Dupe Olusola, the Managing Director/CEO of Transcorp Hotels Plc, reflects on her remarkable journey from navigating the depths of a global pandemic to achieving unprecedented success in the hospitality industry.

Appointed in March 2020, amidst the onset of the COVID-19 pandemic, Olusola found herself at the helm of a company grappling with the severe economic fallout and operational challenges inflicted by the crisis.

Faced with a drop in occupancy rates from 70% to a mere 5%, Olusola and her team were confronted with the daunting task of steering Transcorp Hotels through uncharted waters.

Undeterred by the adversity, they embarked on a journey of transformation, leveraging creativity and resilience to navigate the turbulent landscape.

Implementing innovative strategies such as introducing drive-through cinemas, setting up on-site COVID-19 testing facilities, and enhancing take-away services, Transcorp Hotels adapted to meet the evolving needs of its guests and ensure continuity amidst the crisis.

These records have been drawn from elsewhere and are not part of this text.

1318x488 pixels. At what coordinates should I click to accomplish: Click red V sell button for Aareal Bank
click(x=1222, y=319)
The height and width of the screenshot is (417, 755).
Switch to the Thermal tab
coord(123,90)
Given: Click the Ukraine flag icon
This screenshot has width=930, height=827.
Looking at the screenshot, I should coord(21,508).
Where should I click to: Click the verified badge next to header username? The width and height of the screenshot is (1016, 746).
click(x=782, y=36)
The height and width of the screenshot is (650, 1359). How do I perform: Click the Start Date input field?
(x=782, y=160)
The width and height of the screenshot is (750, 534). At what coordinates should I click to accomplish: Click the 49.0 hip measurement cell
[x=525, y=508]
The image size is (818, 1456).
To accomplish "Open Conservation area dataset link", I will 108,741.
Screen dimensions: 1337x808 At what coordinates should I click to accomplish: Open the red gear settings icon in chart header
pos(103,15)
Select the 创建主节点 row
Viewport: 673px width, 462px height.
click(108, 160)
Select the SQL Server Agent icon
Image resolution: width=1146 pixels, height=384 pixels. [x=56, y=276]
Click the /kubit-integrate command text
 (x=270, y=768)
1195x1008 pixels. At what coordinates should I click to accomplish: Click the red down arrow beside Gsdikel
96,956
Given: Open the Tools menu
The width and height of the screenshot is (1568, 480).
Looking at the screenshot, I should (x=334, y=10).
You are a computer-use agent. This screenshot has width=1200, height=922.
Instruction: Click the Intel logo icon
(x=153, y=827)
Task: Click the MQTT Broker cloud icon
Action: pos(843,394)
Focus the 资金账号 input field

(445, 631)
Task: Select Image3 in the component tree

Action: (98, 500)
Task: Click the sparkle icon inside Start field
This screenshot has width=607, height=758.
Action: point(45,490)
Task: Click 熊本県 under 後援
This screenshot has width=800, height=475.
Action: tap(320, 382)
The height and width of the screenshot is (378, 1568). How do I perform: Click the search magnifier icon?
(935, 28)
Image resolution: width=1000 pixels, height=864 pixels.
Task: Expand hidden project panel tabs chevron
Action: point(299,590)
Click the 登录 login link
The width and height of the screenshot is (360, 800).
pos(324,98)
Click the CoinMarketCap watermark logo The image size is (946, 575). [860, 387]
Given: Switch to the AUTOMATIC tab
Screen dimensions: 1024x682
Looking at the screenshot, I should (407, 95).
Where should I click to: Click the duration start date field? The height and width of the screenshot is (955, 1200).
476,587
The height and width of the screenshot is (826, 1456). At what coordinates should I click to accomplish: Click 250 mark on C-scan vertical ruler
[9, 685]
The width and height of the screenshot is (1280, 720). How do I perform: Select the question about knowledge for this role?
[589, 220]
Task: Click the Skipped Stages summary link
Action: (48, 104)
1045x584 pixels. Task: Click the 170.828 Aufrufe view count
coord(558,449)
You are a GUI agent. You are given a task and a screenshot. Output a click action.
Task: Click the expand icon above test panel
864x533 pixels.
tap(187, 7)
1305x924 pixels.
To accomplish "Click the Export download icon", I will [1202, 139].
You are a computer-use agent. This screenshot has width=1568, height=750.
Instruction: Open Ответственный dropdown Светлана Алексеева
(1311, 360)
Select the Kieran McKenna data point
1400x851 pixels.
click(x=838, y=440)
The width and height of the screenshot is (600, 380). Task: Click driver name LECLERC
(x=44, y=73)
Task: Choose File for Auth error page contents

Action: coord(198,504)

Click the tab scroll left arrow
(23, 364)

Embracing disruption as a catalyst for growth, Olusola fostered a culture of collaboration and teamwork, rallying her colleagues to overcome obstacles and embrace change.

Through unwavering determination and a commitment to excellence, Transcorp Hotels emerged from the pandemic stronger than ever, breaking profit and revenue records year after year.

“It’s indeed been a great opportunity to learn and relearn, to lead and to grow. When you see success stories, remember it’s a journey with twists, turns, ups and downs but in the end, it will all be okay”, she said.

Olusola’s leadership exemplifies the power of adaptability and perseverance, inspiring her team to transcend limitations and chart a course towards unprecedented success.

As Transcorp Hotels continues to flourish under her stewardship, Olusola remains steadfast in her dedication to driving innovation, fostering growth, and breaking barriers in the hospitality industry.